##### Input for this task

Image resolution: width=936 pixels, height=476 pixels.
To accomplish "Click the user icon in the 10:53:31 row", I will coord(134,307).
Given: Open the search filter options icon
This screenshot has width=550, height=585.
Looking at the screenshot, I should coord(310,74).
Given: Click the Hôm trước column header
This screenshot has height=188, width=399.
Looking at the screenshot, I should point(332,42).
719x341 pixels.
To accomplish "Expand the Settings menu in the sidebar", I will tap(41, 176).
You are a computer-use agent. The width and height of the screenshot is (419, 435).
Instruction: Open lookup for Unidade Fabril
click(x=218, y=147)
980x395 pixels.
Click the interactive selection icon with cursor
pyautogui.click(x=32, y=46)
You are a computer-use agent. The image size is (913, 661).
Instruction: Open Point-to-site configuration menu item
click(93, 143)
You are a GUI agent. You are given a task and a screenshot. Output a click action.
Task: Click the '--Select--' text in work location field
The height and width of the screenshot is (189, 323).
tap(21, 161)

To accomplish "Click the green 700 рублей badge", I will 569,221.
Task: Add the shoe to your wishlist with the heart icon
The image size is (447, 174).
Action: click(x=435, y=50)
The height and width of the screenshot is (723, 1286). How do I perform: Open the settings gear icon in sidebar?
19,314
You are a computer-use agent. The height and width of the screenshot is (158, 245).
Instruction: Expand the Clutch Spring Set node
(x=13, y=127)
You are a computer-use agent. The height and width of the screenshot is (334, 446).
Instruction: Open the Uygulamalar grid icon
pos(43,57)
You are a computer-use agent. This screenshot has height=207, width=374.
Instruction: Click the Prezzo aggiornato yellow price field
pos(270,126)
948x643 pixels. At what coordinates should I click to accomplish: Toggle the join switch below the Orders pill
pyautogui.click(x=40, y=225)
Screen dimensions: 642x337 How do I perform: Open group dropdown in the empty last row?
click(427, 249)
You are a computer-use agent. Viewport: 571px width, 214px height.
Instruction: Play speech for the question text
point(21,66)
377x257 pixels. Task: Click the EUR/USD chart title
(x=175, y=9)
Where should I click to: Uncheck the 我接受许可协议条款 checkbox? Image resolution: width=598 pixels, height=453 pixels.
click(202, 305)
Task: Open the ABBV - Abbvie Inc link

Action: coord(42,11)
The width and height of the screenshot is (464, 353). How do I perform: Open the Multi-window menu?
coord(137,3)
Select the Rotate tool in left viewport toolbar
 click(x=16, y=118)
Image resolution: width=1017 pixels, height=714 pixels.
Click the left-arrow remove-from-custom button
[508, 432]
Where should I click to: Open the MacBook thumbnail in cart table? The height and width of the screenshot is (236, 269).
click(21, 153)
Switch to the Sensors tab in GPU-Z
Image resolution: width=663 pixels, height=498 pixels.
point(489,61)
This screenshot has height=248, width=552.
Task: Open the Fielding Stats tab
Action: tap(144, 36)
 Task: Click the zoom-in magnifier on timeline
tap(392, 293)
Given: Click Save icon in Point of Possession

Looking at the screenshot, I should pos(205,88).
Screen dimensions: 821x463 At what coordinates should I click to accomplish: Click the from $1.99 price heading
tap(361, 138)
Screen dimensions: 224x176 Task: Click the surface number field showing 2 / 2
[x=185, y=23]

##########

# [Directions]
Each line from the one holding "Screen dimensions: 224x176" down to the end of the records above is to be repeated exactly; no other line belongs in the reply.

# [Answer area]
Screen dimensions: 224x176 Task: Click the surface number field showing 2 / 2
[x=185, y=23]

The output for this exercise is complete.